### ASSIGNMENT
If a line in the data below contains "swatch", copy it.

______________________________

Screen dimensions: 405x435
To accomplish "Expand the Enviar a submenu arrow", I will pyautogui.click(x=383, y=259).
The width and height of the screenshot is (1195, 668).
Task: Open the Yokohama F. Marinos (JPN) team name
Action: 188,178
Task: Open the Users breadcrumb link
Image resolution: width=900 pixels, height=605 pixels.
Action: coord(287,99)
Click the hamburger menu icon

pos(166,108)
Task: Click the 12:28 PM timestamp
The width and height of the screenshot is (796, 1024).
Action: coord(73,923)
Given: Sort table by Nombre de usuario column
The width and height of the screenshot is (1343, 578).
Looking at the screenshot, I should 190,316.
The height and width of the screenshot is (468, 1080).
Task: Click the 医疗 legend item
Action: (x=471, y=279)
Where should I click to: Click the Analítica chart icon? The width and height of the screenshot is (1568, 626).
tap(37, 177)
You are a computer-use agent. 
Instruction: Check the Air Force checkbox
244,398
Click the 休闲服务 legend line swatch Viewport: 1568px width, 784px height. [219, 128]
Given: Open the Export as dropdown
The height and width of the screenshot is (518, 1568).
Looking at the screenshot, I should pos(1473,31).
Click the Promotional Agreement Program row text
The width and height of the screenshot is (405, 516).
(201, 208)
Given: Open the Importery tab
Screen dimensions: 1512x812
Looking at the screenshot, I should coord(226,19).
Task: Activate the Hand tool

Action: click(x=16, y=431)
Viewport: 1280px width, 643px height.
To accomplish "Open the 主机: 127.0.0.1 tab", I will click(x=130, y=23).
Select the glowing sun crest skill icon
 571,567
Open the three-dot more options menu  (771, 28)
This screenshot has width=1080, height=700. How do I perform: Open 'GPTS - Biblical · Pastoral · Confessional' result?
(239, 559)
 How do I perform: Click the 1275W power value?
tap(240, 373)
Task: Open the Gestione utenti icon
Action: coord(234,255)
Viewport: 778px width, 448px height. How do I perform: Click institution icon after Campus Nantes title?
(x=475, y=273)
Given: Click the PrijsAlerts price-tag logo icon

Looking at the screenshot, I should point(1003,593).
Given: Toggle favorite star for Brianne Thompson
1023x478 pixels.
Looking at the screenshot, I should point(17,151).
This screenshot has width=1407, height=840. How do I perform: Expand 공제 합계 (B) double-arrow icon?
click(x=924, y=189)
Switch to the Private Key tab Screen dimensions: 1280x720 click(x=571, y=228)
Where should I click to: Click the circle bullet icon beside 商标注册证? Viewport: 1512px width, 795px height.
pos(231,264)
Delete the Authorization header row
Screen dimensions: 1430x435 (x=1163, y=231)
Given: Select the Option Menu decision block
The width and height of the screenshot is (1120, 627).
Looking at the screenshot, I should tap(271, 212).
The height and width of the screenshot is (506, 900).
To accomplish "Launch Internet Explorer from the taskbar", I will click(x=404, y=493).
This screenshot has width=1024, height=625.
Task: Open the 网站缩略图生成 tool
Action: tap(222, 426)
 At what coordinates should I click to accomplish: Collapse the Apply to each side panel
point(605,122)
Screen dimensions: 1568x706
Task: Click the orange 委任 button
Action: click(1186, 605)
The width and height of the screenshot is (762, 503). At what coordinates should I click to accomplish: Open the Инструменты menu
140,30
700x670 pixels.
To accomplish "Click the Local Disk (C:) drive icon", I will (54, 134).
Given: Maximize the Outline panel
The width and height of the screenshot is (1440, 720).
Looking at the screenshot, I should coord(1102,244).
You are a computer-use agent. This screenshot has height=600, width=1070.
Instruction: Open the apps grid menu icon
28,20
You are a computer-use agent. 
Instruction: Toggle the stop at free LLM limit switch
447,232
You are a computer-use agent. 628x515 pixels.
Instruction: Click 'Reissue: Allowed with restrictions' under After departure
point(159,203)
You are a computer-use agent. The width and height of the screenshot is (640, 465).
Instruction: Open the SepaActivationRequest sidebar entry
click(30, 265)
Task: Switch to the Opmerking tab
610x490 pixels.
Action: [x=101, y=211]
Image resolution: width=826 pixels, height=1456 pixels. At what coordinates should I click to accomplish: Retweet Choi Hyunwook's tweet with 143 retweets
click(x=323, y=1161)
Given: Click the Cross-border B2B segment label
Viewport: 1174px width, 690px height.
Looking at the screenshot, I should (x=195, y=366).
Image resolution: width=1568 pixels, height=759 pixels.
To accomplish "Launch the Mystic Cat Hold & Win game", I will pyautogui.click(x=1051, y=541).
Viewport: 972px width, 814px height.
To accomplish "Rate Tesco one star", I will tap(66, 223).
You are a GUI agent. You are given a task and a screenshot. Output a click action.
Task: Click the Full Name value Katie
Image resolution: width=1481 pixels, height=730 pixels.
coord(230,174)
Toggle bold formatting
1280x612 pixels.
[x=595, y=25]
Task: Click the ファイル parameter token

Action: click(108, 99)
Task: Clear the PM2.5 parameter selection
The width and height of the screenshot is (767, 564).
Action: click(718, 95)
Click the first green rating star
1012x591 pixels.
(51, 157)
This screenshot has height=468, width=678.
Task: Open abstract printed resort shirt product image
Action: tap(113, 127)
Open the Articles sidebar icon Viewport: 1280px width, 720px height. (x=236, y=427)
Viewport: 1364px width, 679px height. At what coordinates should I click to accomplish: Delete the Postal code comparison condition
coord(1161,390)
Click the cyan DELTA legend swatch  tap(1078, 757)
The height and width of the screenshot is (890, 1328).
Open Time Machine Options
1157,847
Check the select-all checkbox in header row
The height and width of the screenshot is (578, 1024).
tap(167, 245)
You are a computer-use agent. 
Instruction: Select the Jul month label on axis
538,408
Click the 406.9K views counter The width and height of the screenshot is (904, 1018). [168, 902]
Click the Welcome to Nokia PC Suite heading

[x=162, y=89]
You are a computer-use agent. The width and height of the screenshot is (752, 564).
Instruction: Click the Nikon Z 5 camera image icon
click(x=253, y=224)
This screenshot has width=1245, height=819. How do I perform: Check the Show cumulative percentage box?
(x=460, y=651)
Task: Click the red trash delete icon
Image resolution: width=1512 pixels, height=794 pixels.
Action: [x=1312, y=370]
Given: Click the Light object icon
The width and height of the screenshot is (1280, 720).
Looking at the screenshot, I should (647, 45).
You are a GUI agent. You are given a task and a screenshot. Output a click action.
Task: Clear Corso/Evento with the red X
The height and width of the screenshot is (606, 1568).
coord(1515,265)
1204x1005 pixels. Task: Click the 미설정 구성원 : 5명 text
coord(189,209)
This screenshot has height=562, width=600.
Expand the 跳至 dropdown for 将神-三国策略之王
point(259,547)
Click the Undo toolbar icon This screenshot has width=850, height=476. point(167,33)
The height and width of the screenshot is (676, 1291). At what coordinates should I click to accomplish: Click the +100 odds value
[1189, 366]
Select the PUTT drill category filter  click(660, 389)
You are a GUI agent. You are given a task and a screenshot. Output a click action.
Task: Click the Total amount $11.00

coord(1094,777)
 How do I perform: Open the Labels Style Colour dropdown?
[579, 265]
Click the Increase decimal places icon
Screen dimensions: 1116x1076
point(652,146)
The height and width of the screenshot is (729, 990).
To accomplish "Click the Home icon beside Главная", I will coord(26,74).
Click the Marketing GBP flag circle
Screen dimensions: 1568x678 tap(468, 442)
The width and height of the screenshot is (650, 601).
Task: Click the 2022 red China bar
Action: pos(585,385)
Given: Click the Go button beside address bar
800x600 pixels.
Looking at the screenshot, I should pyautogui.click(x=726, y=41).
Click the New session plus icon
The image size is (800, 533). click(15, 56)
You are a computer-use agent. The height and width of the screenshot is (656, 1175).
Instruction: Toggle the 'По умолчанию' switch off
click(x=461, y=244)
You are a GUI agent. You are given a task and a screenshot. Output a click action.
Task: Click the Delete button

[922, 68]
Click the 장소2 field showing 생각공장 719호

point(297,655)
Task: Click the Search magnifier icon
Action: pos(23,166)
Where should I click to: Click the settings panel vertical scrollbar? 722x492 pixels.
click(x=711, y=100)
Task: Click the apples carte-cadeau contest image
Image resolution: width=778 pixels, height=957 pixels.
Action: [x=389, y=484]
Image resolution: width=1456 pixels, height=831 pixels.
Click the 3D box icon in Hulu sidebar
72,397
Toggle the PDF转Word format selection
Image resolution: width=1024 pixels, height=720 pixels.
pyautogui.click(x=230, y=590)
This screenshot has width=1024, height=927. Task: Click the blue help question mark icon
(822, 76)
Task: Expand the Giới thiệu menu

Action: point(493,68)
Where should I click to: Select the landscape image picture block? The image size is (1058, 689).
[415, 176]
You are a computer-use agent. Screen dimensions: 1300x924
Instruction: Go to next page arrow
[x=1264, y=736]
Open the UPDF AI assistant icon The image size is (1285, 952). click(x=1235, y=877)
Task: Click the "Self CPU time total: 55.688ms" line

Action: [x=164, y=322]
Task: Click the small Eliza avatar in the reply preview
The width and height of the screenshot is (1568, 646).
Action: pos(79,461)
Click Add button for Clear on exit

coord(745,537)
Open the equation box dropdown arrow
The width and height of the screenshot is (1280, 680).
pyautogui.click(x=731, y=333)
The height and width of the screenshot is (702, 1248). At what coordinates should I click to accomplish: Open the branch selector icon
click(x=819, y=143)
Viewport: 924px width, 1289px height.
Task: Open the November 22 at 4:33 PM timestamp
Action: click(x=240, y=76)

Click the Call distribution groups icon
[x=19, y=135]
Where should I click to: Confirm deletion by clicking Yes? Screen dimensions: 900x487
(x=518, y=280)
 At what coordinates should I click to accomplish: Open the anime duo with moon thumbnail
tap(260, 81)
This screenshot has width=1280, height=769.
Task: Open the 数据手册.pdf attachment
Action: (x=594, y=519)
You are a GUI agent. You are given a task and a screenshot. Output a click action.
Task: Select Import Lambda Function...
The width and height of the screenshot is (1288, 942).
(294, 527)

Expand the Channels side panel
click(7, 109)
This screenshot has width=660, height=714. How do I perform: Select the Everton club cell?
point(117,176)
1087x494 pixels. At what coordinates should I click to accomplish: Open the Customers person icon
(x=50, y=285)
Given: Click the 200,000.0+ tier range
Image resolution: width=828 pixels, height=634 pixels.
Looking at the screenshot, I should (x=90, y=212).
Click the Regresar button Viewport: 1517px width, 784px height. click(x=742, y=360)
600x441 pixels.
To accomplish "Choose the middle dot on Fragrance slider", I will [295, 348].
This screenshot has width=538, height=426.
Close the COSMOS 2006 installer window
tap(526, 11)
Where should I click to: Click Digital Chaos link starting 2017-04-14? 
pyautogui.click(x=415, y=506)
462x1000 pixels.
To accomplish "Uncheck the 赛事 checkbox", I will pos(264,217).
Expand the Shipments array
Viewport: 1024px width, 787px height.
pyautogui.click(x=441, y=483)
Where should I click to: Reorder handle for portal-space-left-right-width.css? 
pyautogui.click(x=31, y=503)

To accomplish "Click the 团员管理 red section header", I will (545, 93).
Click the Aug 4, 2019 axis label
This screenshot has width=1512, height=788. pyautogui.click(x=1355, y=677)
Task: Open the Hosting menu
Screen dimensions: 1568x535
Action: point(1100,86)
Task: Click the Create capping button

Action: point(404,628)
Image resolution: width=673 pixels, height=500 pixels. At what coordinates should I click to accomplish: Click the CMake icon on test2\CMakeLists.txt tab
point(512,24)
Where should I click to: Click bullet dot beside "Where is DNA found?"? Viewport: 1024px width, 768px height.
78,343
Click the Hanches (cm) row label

______________________________

### EXERCISE OUTPUT
Click the 休闲服务 legend line swatch Viewport: 1568px width, 784px height. [219, 128]
Click the cyan DELTA legend swatch  tap(1078, 757)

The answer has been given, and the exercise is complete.